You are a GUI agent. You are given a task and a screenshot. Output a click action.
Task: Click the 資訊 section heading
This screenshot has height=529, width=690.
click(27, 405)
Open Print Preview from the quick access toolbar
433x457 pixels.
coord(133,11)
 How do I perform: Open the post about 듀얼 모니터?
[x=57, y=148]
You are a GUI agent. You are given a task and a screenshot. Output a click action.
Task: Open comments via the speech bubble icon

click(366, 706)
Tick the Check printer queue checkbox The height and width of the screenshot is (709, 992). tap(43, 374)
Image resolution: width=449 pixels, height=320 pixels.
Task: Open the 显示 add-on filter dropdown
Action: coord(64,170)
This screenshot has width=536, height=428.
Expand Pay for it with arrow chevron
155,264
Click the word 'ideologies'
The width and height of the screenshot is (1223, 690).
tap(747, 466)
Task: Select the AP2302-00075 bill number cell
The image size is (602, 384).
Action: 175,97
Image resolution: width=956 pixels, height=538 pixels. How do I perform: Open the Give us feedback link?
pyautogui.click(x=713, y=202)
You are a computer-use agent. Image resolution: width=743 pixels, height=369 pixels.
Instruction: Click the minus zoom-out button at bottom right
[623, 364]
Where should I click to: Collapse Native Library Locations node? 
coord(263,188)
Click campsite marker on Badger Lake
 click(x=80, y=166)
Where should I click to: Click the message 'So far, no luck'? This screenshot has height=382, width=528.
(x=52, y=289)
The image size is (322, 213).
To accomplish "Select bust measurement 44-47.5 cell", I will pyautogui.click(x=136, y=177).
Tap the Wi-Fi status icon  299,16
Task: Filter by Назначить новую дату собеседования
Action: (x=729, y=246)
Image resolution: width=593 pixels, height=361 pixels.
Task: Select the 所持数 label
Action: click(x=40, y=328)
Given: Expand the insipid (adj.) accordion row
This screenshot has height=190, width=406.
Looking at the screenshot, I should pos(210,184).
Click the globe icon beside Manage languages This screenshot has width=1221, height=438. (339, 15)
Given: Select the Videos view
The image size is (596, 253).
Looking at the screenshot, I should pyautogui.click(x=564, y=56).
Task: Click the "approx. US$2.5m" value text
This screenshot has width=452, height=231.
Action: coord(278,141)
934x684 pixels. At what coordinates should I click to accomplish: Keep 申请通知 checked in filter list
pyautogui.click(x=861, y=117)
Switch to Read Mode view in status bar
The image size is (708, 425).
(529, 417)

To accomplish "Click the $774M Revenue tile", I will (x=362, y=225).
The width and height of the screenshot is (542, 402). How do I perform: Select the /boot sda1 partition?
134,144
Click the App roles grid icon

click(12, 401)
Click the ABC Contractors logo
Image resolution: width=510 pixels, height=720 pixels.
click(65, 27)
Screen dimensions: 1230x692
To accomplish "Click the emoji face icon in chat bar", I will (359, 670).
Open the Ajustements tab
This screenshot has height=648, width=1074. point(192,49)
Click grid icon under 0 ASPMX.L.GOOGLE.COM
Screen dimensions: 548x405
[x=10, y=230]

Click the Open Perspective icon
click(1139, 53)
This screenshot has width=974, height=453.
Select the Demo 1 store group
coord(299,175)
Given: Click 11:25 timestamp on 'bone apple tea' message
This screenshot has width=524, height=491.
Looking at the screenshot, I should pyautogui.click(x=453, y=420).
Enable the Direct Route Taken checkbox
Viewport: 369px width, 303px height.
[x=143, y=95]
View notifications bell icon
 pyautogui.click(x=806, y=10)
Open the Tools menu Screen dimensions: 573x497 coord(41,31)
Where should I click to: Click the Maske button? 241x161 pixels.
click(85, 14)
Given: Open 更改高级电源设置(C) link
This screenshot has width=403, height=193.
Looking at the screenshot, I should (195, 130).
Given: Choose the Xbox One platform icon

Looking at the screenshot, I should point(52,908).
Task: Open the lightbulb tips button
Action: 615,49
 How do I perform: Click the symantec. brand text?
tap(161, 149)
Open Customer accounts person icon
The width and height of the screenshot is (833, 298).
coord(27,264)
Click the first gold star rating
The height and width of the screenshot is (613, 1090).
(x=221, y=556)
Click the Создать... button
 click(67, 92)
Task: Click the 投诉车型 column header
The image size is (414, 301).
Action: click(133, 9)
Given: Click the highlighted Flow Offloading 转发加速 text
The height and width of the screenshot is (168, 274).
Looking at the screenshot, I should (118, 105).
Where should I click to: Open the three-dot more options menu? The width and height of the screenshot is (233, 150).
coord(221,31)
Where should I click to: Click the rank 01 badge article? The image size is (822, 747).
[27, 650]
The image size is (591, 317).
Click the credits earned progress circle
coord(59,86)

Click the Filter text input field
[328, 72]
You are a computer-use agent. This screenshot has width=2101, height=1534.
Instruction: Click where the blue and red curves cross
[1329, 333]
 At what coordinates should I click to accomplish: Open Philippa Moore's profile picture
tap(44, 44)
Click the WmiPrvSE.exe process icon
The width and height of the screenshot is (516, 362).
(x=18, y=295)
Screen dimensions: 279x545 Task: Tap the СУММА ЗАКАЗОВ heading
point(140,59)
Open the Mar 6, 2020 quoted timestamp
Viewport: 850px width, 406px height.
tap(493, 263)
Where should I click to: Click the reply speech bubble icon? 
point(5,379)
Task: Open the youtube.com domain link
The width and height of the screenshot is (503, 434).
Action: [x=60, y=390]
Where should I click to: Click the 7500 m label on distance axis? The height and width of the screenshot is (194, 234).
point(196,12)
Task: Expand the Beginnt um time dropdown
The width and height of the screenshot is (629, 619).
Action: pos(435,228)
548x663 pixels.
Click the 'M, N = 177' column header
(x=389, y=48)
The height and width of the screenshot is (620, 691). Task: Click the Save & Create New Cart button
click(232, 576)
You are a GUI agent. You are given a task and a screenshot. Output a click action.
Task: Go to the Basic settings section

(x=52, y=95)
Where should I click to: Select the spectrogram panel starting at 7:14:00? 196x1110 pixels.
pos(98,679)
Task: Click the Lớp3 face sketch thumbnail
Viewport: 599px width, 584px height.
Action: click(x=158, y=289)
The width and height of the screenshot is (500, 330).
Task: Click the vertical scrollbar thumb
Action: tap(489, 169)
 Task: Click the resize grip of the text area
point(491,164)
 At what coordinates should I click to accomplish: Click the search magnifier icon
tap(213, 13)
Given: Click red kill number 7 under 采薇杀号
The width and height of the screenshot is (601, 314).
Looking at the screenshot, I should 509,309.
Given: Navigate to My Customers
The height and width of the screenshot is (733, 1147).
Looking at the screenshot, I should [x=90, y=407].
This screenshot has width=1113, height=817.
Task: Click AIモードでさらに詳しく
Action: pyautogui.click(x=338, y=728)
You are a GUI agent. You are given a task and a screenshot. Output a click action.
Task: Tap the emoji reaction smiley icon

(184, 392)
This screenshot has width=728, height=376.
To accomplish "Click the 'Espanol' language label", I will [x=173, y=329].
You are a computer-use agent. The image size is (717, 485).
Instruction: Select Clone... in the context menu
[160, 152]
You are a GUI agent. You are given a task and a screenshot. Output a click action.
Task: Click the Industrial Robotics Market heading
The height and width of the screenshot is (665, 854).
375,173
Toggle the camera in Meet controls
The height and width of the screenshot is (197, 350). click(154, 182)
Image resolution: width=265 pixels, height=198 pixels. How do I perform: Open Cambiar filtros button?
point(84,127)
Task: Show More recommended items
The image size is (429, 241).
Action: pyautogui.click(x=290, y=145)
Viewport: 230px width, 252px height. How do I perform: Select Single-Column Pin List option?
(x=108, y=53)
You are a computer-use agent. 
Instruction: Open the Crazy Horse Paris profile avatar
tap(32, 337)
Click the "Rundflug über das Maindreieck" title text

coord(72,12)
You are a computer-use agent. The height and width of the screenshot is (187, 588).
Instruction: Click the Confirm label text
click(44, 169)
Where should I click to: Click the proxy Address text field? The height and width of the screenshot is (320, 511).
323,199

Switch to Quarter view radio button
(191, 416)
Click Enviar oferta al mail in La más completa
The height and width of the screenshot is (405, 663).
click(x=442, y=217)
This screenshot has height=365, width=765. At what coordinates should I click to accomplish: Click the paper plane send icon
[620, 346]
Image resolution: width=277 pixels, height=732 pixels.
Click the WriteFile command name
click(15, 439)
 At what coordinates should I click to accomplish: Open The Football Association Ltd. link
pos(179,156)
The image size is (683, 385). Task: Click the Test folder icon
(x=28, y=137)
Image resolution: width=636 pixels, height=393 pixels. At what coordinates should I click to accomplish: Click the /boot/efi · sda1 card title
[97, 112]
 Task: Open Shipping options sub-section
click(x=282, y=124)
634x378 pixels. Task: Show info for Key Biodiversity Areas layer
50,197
++++++++
# Task instructions:
Output consists of exactly the lines from the one containing "Task: Open Shipping options sub-section" to the end of the records above, retyped without change and with nothing extra.

# Response area:
 Task: Open Shipping options sub-section
click(x=282, y=124)
634x378 pixels. Task: Show info for Key Biodiversity Areas layer
50,197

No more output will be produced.